Objectives FEVAR has become an important option for complex AAAs and TAAAs in patients high-risk for open repair. The only FDA-approved fenestrated device is limited to juxtarenal AAAs with numerous anatomic limitations. Custom-manufactured devices are available at only a handful of US centers. PMEGs allow surgeons to build grafts suitable for their patientsí anatomy using standard aortic stent grafts. Here, we present our single-center experience of FEVAR with PMEGs, submitted to the FDA as part of a physician-sponsored IDE trial application, which was approved in November 2020 and is now enrolling (clinicaltrials.gov NCT04746677).
Methods This is a retrospective analysis of consecutive FEVARs with PMEGs performed at a single tertiary care center. The primary outcomes were perioperative mortality and long-term survival. Perioperative outcomes are presented as n (%). 1-year outcomes are presented as Kaplan-Meier estimates.

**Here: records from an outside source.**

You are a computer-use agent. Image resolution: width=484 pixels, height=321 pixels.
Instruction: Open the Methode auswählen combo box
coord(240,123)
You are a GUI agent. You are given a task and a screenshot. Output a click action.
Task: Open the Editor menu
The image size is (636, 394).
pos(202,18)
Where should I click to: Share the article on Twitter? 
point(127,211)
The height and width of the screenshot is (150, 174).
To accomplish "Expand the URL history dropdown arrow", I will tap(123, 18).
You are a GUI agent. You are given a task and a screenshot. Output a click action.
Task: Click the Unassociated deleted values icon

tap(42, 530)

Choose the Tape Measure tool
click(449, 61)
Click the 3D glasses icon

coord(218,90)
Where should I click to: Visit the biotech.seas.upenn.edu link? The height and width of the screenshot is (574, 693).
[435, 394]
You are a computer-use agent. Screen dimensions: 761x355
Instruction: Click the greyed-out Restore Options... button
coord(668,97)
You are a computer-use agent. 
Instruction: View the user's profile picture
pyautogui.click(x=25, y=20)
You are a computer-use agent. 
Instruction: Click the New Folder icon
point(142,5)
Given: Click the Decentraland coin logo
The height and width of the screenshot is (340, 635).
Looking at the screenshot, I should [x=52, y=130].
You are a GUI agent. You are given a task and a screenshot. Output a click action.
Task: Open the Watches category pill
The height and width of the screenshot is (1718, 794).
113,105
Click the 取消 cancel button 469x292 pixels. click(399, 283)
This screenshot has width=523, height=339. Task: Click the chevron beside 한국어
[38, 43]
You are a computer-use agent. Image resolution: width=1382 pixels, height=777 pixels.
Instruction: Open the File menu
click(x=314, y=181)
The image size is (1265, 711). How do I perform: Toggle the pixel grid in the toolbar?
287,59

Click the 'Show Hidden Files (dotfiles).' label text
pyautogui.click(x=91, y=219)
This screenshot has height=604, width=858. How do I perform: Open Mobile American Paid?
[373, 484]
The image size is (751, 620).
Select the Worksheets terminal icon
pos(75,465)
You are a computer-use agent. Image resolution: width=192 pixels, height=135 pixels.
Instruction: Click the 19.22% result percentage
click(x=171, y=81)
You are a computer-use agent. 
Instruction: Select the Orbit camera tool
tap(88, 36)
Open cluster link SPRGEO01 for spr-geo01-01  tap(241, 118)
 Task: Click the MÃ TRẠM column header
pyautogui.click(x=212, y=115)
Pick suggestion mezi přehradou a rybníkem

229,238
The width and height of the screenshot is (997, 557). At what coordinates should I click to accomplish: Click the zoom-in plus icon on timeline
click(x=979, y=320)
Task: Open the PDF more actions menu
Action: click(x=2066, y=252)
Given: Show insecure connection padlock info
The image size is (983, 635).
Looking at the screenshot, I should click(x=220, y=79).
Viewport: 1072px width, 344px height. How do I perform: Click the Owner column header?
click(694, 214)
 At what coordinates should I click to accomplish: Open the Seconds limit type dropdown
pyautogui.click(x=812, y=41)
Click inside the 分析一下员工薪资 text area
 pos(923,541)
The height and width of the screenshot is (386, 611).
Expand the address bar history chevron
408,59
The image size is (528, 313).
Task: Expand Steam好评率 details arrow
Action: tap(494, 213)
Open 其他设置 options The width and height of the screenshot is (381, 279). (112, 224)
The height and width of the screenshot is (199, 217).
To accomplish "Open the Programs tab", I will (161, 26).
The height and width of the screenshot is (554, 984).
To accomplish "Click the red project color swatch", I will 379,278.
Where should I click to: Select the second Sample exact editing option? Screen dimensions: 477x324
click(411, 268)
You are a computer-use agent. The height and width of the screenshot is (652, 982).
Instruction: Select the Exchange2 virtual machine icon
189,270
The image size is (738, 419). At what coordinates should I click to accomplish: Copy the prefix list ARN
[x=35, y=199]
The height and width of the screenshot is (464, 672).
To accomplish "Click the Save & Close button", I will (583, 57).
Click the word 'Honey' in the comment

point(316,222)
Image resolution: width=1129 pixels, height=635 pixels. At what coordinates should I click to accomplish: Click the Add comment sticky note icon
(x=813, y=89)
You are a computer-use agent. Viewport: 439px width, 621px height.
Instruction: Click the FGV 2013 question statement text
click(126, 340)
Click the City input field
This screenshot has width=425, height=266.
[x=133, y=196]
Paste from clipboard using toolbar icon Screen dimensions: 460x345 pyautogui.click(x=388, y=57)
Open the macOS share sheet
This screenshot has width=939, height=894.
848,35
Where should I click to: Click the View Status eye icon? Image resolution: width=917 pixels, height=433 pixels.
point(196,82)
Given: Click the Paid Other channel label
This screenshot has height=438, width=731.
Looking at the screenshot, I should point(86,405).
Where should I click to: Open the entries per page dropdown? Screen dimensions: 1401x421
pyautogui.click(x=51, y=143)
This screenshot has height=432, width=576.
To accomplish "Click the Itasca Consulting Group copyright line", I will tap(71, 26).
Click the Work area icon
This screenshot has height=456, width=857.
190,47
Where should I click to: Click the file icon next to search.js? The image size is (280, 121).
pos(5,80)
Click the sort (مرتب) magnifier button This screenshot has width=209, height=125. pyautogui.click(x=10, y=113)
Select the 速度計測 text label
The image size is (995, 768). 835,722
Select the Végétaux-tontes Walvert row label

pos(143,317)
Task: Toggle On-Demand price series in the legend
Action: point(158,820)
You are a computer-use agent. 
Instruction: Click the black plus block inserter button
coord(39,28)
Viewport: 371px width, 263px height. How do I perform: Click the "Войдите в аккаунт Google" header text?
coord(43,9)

Results From 2012 to August 2020, we performed 102 FEVARs with PMEGs (8 from 2012-2016, 18 in 2017, 24 in 2018, 35 in 2019, 17 in 2020). Median age was 76 years (IQR 71-81), and 71% were male. 76% of procedures were performed for complex AAAs and 24% for TAAAs. 38% of patients had prior endovascular aortic repair and 3% had prior open aortic surgery. 87% of cases were performed with successful bilateral percutaneous femoral access. The mean number of target vessels per case was 3.7, with 67% of cases having 4 target vessels. In total, 372 visceral vessels were targeted; target vessel success was 99%. Perioperative mortality was 3.9% and 27% of patients had a perioperative complication, including acute kidney injury or failure (16%), respiratory failure (5.9%), myocardial infarction (4.9%), and access site complication (2.9%). Median follow-up was 18 months. 1-year survival was 83%. The reintervention rate at 1-year was 14%. 1-year target vessel primary patency and primary-assisted patency were 98% and 99%.
Conclusions FEVAR with a PMEG can be performed safely at a high-volume aortic center with low perioperative mortality and good 1-year survival. Reinterventions are common and ongoing surveillance is critical. Outcomes from these procedures should be carefully monitored and reported to the FDA and other quality improvement registries (e.g. VQI).